### To be done
Copy the rows verbatim from the line containing "Where should I" through the line containing "point(330,376)", including both of those lines, and omit the pictures from your answer.

### Records supplied
_ _ _

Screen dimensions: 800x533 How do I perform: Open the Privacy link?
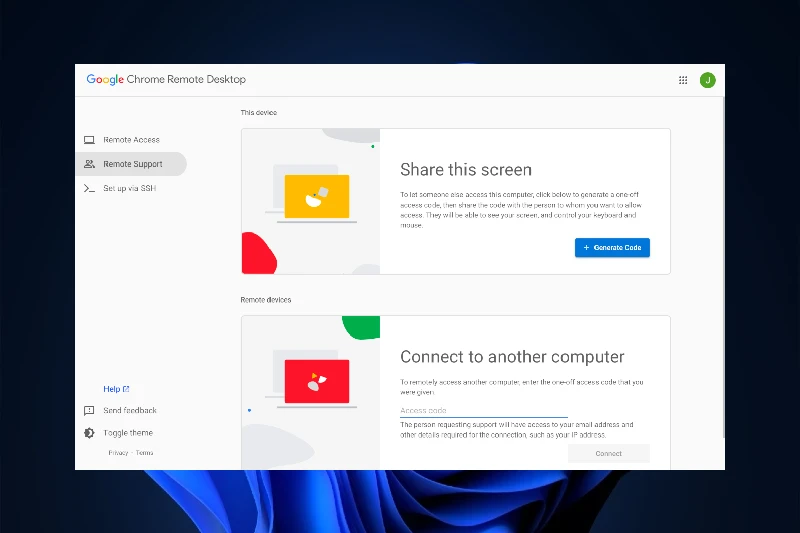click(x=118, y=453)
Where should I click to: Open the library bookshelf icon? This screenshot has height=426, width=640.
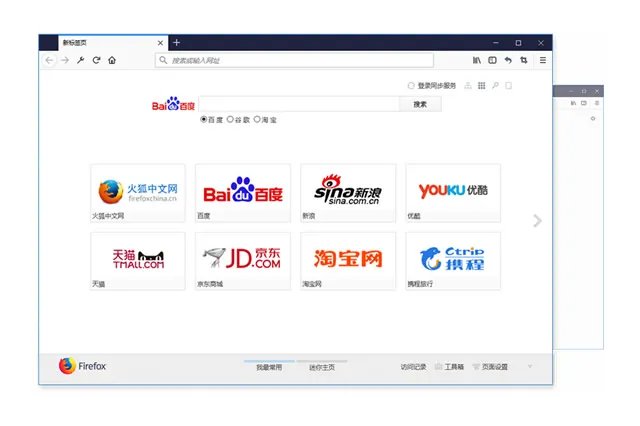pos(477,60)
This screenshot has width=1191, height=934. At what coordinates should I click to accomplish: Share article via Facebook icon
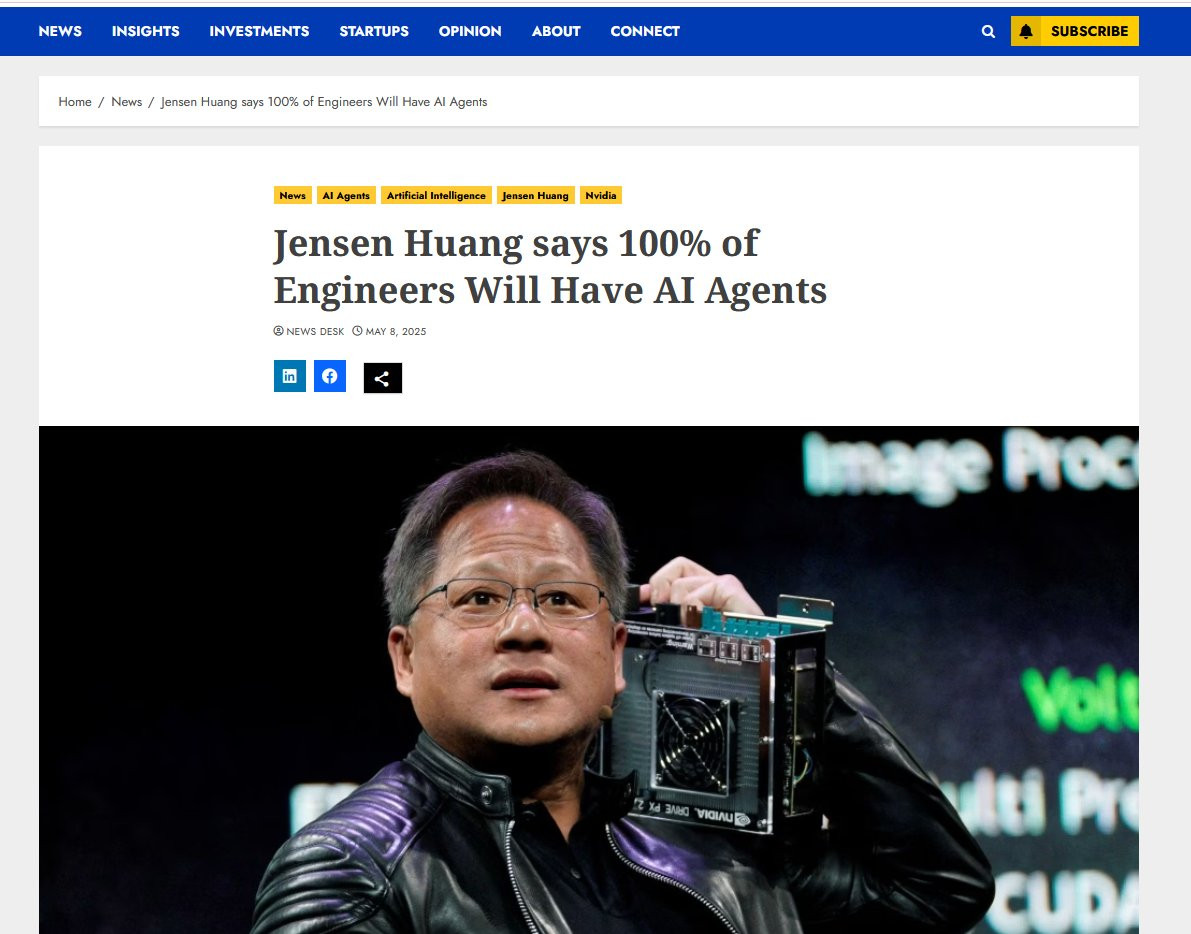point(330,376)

_ _ _

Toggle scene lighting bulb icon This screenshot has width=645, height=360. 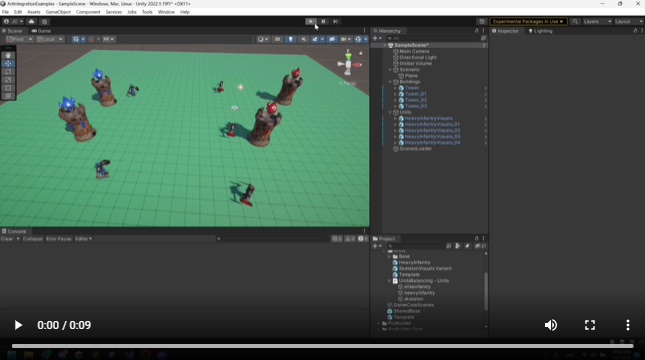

_ _ _

### Response
Where should I click to: Open the library bookshelf icon? This screenshot has height=426, width=640.
pos(477,60)
This screenshot has width=1191, height=934. At what coordinates should I click to accomplish: Share article via Facebook icon
point(330,376)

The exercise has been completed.